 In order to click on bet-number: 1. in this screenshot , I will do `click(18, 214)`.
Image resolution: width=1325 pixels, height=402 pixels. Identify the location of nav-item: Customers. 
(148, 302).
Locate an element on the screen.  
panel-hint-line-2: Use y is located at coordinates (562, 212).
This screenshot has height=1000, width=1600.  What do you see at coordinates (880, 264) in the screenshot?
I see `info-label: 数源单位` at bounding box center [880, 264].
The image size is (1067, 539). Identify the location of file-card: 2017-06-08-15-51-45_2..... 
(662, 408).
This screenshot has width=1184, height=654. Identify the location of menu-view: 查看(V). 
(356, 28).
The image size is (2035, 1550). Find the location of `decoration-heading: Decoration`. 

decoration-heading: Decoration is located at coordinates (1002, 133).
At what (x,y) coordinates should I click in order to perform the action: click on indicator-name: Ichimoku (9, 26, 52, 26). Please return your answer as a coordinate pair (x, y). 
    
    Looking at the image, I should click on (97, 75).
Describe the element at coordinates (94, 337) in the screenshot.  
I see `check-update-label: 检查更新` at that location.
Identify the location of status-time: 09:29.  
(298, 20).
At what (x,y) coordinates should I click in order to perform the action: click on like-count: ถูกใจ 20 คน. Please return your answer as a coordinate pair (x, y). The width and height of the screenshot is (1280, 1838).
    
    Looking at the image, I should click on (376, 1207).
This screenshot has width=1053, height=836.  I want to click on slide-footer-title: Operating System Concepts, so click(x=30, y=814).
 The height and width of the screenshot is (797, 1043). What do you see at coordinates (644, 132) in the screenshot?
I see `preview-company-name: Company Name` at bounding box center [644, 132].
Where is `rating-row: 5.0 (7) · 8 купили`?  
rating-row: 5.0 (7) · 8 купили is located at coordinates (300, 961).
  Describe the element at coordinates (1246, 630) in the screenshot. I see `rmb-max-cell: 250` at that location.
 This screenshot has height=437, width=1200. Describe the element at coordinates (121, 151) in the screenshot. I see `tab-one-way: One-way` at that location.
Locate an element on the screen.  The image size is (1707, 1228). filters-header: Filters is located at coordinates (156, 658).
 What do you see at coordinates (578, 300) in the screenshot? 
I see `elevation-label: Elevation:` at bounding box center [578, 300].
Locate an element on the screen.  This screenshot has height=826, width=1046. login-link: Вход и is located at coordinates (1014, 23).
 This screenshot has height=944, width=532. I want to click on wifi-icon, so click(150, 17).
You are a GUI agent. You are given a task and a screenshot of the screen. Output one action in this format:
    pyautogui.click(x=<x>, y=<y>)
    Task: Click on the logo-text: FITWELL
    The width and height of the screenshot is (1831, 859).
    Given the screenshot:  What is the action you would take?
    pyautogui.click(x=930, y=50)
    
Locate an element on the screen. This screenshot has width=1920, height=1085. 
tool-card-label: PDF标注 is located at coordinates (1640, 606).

***

Task details -> Rewrite the listing above as a Markdown table with the columns Row and Line, one numbered row per line, leaving out blank lines.

Result for this exercise ->
| Row | Line |
|---|---|
| 1 |  In order to click on bet-number: 1. in this screenshot , I will do `click(18, 214)`. |
| 2 | Image resolution: width=1325 pixels, height=402 pixels. Identify the location of nav-item: Customers.  |
| 3 | (148, 302). |
| 4 | Locate an element on the screen.   |
| 5 | panel-hint-line-2: Use y is located at coordinates (562, 212). |
| 6 | This screenshot has height=1000, width=1600.  What do you see at coordinates (880, 264) in the screenshot? |
| 7 | I see `info-label: 数源单位` at bounding box center [880, 264]. |
| 8 | The image size is (1067, 539). Identify the location of file-card: 2017-06-08-15-51-45_2.....  |
| 9 | (662, 408). |
| 10 | This screenshot has width=1184, height=654. Identify the location of menu-view: 查看(V).  |
| 11 | (356, 28). |
| 12 | The image size is (2035, 1550). Find the location of `decoration-heading: Decoration`.  |
| 13 | decoration-heading: Decoration is located at coordinates (1002, 133). |
| 14 | At what (x,y) coordinates should I click in order to perform the action: click on indicator-name: Ichimoku (9, 26, 52, 26). Please return your answer as a coordinate pair (x, y).  |
| 15 |     Looking at the image, I should click on (97, 75). |
| 16 | Describe the element at coordinates (94, 337) in the screenshot.   |
| 17 | I see `check-update-label: 检查更新` at that location. |
| 18 | Identify the location of status-time: 09:29.   |
| 19 | (298, 20). |
| 20 | At what (x,y) coordinates should I click in order to perform the action: click on like-count: ถูกใจ 20 คน. Please return your answer as a coordinate pair (x, y). The width and height of the screenshot is (1280, 1838). |
| 21 |     Looking at the image, I should click on (376, 1207). |
| 22 | This screenshot has width=1053, height=836.  I want to click on slide-footer-title: Operating System Concepts, so click(x=30, y=814). |
| 23 |  The height and width of the screenshot is (797, 1043). What do you see at coordinates (644, 132) in the screenshot? |
| 24 | I see `preview-company-name: Company Name` at bounding box center [644, 132]. |
| 25 | Where is `rating-row: 5.0 (7) · 8 купили`?   |
| 26 | rating-row: 5.0 (7) · 8 купили is located at coordinates (300, 961). |
| 27 |   Describe the element at coordinates (1246, 630) in the screenshot. I see `rmb-max-cell: 250` at that location. |
| 28 |  This screenshot has height=437, width=1200. Describe the element at coordinates (121, 151) in the screenshot. I see `tab-one-way: One-way` at that location. |
| 29 | Locate an element on the screen.  The image size is (1707, 1228). filters-header: Filters is located at coordinates (156, 658). |
| 30 |  What do you see at coordinates (578, 300) in the screenshot?  |
| 31 | I see `elevation-label: Elevation:` at bounding box center [578, 300]. |
| 32 | Locate an element on the screen.  This screenshot has height=826, width=1046. login-link: Вход и is located at coordinates (1014, 23). |
| 33 |  This screenshot has height=944, width=532. I want to click on wifi-icon, so click(150, 17). |
| 34 | You are a GUI agent. You are given a task and a screenshot of the screen. Output one action in this format: |
| 35 |     pyautogui.click(x=<x>, y=<y>) |
| 36 |     Task: Click on the logo-text: FITWELL |
| 37 |     The width and height of the screenshot is (1831, 859). |
| 38 |     Given the screenshot:  What is the action you would take? |
| 39 |     pyautogui.click(x=930, y=50) |
| 40 | Locate an element on the screen. This screenshot has width=1920, height=1085.  |
| 41 | tool-card-label: PDF标注 is located at coordinates (1640, 606). |